__Exercise requirements__:
Go through the records below and return each line that has "computer" in it.

[Input records]

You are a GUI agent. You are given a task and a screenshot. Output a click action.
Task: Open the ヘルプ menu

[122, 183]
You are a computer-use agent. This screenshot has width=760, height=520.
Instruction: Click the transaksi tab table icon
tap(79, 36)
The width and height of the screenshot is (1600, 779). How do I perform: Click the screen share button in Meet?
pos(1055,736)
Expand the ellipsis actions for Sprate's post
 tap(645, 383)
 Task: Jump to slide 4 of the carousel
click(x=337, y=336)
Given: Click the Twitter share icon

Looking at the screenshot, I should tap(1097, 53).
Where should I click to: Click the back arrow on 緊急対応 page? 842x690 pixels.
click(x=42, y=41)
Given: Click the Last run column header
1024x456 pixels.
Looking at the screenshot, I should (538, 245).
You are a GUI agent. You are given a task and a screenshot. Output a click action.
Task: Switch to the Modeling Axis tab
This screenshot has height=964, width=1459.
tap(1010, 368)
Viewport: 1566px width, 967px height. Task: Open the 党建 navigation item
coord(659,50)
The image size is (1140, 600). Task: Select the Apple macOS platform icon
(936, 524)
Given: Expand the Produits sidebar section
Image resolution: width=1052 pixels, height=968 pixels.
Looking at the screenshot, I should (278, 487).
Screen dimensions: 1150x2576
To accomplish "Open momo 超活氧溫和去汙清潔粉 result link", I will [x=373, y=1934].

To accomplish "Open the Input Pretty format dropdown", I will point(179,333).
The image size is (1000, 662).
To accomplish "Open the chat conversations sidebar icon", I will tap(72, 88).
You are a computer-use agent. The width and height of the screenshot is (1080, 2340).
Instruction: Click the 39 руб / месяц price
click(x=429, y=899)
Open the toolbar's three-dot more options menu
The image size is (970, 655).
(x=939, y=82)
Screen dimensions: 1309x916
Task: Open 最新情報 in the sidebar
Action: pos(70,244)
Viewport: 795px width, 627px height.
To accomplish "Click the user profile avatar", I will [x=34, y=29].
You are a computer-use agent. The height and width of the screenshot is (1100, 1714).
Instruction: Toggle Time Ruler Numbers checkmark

[/Input records]

__Solution for this task__:
You are a computer-use agent. This screenshot has width=760, height=520.
You are a computer-use agent. The width and height of the screenshot is (1080, 2340).
You are a computer-use agent. The height and width of the screenshot is (1100, 1714).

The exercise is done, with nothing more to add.